Quinn’s Ethics Appeal Win Bolsters Attorney-Client Privilege

March 13, 2026, 9:02 AM UTC

An ethics-focused Federal Circuit opinion that potentially spared former Quinn Emanuel client NortonLifeLock nearly $300 million in liability in a patent case also sent a strong cautioning message to judges.

The appeals panel’s decision Wednesday warned district judges to think twice before ordering attorneys to publicly disclose sensitive client communications as punishment when they spot legally questionable tactics, said several lawyers watching the case.

“What grabbed the court’s attention and likely caused concern” was an Eastern District of Virginia judge’s unprompted “order that required the attorney-client material be filed on the public docket,” said Andrew Radsch, a patent litigator at Munger Tolles & Olson.

The US Court of Appeals for the Federal Circuit reversed a contempt order tied to a Quinn partner’s interactions with Marc Dacier, a former NortonLifeLock employee who was initially represented by the firm as a witness in a high-stakes patent infringement suit Columbia University brought against the company.

The appeals court wiped out a $481 million award and addressed the contempt ruling in back-to-back opinions.

The award finding carried additional significance because the district court had added $296 million in enhanced damages, citing the Quinn trial team’s “egregious” conduct in refusing to disclose communications with Dacier. The ex-NortonLifeLock employee appeared to regret his former employer’s conduct but ultimately skipped the Virginia trial.

The Quinn team isn’t out of the woods yet, Radsch said, since the appeals court opinion left the door open for an alternative form of sanctions for its allegedly improper interactions with Dacier.

But in rejecting the district judge’s contempt finding against Quinn, he added, the Federal Circuit said, “you shouldn’t be forcing parties to file presumptively privileged material on the public docket—be wary when you do that.”

The ethical dilemmas in the case emerged after Dacier ran into a Columbia professor at a conference during a long lull in the case, according to court documents. He allegedly expressed contrition about an aspect of the case—the actions of a Norton employee he once managed who was accused of taking credit for the professor’s invention.

Columbia’s lawyers learned of the alleged apology and contacted Dacier before eventually pushing to have him testify at trial, though he was then living in Saudi Arabia.

District Judge M. Hannah Lauck ultimately found Quinn Emanuel misrepresented a court ruling in one of its communications with Dacier, who was mulling whether to travel to Virginia for the trial.

That finding coincided with the court asking for disclosure of years of Quinn’s communications with Dacier.

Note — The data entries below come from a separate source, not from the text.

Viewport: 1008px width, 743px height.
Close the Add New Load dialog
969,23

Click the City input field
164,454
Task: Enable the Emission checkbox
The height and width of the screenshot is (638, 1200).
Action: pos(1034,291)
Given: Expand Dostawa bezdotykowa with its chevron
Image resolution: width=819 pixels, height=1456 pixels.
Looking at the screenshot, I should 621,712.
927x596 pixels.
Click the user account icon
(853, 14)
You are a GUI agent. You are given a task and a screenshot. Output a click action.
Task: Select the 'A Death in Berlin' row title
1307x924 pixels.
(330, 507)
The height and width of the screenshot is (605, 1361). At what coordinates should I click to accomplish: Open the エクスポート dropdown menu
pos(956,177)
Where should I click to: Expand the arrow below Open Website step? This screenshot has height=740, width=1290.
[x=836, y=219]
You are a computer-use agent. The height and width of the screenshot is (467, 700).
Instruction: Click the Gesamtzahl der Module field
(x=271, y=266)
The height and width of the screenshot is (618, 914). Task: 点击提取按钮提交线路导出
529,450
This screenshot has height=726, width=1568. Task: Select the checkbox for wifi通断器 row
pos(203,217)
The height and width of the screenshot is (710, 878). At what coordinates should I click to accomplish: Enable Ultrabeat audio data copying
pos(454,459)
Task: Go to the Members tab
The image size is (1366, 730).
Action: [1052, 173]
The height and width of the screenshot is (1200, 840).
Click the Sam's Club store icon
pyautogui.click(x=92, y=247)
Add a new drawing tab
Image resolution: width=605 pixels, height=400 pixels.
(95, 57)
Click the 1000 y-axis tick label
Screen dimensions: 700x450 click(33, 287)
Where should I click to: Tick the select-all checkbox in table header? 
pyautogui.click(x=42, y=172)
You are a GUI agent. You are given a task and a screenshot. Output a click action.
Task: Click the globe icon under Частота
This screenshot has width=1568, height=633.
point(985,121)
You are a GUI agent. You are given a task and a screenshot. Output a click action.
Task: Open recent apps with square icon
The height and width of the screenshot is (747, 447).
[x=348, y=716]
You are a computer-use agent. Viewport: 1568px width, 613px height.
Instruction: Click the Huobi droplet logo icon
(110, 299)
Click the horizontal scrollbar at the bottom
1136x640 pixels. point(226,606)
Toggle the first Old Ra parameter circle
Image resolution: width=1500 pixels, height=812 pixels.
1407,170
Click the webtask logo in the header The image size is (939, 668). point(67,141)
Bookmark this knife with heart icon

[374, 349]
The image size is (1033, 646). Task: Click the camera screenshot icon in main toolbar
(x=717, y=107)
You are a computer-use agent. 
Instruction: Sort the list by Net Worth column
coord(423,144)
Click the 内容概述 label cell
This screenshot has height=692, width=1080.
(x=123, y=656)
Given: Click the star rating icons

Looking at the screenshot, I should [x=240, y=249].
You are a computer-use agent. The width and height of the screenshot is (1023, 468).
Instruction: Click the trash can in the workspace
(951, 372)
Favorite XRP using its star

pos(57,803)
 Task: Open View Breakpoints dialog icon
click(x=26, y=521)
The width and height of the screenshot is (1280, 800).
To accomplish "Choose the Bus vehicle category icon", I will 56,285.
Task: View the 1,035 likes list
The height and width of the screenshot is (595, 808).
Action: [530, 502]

When the firm refused, it also had to drop the case entirely. Norton brought on Latham & Watkins as a replacement counsel.

“Quinn ultimately made what looks like the right decision” in refusing to comply with the disclosure order, said Tyler Maulsby, a litigator and legal ethics specialist at Frankfurt Kurnit.

“The judge’s order was just breathtaking in that she sua sponte found a conflict of interest, ruled that such a conflict existed, voided a retainer agreement and destroyed the attorney-client privilege in one fell swoop,” he said.

Maulsby added that part of the Federal Circuit’s concern with the order is it seemed to punish a client—who the attorney-client privilege is meant to protect—for actions of the lawyer.

With the type of disclosure that the district court demanded, “appellate courts cannot always ‘unring the bell,’” wrote Judge Timothy B. Dyk who authored the Federal Circuit opinion.

That put “Quinn in this sort of impossible situation where, if they agree to provide the documents, they’ve arguably turned over privileged documents of their client, and, if they don’t, they’re in contempt of a court order,” Maulsby said. “They chose option B.”

That’s not to say Quinn handled the situation perfectly, Maulsby added.

Both sides acted strategically in their interactions with Dacier in ways that seemed “a little close to the line, from what I could tell,” he said.

Sullivan & Cromwell represents Columbia.

The case is Trs. of Columbia Univ. v. Gen Digital Inc., Fed. Cir., 24-1243, 3/11/26.